另外，土壤微生物在植物竞争生长中起着重要作用，其中替代植物可通过改变土壤微生物群落结构而影响土壤养分循环。 如闫素丽等（2011）研究表明高丹草、向日葵Helianthus annuusL.、紫花苜蓿和多年生黑麦草Lolium perenneL.4 种他替代植物与黄顶菊混种后，提高了土壤细菌群落多样性。 闫静等（2016）研究表明，藜Chenopodium serotinumL.、狗尾草Setaria viridisL.与三叶鬼针草Bidens pilosaL.混种改变了三叶鬼针草的微生物群落结构。 罗雪晶等（2018） 研究表明狗尾草、草木樨Melilotus suaveolensL.与黄顶菊混种改变了黄顶菊根际土的微生物含量和群落结构。 皇甫超河等（2010）研究表明，紫花苜蓿通过根系分泌物改变黄顶菊入侵地的土壤微生物群落结构，使其向有利于替代植物的群落结构转变。 常瑞恒等（2011）研究表明，替代植物降低了黄顶菊根际真菌群落多样性，形成了不利于黄顶菊生长的土壤环境，实现了对其替代防控。本研究表明，地肤、苘麻与黄顶菊竞争中黄顶菊根际土PLFAs 总量显著降低，说明地肤、苘麻在与黄顶菊竞争生长中改变了黄顶菊根际土壤微生物群落结构。 黄顶菊单种根际土优势脂肪酸为17 ∶0 10-methyl、18 ∶1 ω5c 和18 ∶3 ω6c （6，9，12），而地肤与黄顶菊混种时其优势脂肪酸为11 ∶0 iso 和15 ∶1 iso G，苘麻与黄顶菊混种时其优势脂肪酸为11 ∶0 iso。说明不同替代植物与黄顶菊竞争生长能改变根际土的优势脂肪酸。 通过典范性对应分析发现，11 ∶0 iso与铵态氮含量相关，说明地肤和苘麻通过改变土壤微生物使得土壤氮的活化能力提高。 这种改变可能与地肤和苘麻的根系分泌物有关。 Zu et al.（2007）研究表明，喜树Camptotheca acuminata能够通过根系分泌物改变紫茎泽兰根际真核微生物群落结构，从而抑制其传播。 黄顶菊根际聚集的AMF 在竞争生长中对黄顶菊产生了偏利反馈，有助于黄顶菊的入侵（张玉曼等，2015； Zhang et al.，2017）。 在本研究中，地肤与黄顶菊混种根际土中AMF 含量显著低于黄顶菊单种土壤。 土壤中根际分泌物可以直接或间接抑制或促进一些AMF 的生长，从而影响入侵植物的生长（于文清等，2012）。 推测地肤可能通过根系分泌物改变AMF 与黄顶菊的互惠共生关系从而影响黄顶菊的生长。

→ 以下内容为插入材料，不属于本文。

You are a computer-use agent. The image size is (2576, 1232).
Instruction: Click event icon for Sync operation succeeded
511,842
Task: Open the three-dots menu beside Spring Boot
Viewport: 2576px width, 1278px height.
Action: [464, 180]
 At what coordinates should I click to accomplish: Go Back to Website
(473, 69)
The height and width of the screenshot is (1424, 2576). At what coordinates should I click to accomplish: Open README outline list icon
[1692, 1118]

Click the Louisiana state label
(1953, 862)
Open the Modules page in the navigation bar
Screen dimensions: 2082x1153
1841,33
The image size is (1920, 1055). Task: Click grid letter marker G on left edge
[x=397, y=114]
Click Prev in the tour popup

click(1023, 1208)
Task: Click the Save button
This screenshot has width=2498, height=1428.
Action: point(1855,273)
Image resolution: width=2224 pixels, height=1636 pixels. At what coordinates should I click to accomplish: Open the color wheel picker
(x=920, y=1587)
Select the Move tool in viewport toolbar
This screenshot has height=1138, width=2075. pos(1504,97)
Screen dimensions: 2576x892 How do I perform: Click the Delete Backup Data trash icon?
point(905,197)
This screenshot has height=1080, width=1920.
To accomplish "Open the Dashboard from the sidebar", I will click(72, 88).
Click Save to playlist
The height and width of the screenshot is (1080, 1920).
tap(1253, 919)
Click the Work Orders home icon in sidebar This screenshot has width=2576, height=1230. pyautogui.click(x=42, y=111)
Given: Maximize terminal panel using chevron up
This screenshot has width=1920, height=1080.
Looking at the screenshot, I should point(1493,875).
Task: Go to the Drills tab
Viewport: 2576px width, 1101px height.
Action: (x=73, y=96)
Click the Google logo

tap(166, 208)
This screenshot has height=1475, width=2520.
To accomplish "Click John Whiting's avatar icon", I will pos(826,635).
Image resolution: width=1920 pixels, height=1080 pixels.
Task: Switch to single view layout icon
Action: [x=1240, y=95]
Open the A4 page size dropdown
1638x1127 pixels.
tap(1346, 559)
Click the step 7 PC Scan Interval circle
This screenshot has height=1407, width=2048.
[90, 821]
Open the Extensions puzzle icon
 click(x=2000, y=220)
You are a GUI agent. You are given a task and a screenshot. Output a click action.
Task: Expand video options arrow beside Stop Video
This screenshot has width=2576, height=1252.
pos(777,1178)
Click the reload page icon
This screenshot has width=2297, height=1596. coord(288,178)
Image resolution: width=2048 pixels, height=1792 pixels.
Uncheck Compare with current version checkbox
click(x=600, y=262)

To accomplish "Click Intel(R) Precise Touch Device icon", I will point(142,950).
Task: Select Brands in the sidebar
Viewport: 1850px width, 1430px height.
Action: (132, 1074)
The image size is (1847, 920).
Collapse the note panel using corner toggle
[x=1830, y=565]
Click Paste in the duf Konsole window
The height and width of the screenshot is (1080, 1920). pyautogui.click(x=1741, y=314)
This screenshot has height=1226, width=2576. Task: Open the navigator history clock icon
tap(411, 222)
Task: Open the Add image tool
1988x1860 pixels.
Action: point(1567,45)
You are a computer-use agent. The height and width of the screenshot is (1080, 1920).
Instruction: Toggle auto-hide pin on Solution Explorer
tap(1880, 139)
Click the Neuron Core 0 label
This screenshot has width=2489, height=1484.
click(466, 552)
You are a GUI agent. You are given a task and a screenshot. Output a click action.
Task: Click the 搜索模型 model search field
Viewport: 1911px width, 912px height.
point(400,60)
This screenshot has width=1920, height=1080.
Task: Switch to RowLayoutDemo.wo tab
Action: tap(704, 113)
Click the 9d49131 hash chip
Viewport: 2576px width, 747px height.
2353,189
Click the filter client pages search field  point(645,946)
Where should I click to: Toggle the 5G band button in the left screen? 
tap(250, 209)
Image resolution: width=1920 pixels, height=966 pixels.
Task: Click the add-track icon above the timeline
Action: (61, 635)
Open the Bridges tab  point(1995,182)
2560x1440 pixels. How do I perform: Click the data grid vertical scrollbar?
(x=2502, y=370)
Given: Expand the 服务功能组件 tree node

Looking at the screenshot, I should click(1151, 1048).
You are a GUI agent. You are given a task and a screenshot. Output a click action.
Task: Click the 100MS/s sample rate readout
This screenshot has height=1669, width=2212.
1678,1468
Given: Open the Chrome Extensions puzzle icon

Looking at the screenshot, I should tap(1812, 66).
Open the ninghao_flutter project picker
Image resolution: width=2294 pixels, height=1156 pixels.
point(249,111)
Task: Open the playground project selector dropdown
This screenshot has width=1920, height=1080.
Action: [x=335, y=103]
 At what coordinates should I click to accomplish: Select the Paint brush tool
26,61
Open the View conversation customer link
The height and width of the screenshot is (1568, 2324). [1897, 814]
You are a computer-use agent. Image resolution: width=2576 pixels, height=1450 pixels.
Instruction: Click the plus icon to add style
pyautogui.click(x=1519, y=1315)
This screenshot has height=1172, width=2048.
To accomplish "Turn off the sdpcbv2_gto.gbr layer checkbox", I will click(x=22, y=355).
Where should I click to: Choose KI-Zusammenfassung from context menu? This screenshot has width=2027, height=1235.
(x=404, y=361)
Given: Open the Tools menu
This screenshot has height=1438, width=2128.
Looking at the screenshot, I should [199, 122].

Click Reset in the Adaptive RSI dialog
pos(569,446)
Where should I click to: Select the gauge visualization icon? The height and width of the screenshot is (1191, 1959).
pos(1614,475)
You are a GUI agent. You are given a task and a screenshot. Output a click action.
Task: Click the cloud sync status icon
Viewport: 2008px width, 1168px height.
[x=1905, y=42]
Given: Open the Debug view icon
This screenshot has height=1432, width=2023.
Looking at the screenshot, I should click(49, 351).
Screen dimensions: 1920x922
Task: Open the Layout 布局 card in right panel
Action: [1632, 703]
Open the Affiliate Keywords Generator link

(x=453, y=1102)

综上所述，地肤、苘麻能竞争性抑制黄顶菊对铵态氮的吸收从而对黄顶菊的生长产生抑制作用；地肤、苘麻能够改变黄顶菊入侵地的微生物群落结构从而影响黄顶菊对养分的吸收，这可能与其根系分泌物有关，而这些根系分泌物与黄顶菊的化感作用之间是否存在相互作用，到底是如何影响微生物群落结构变化，需要更进一步的研究。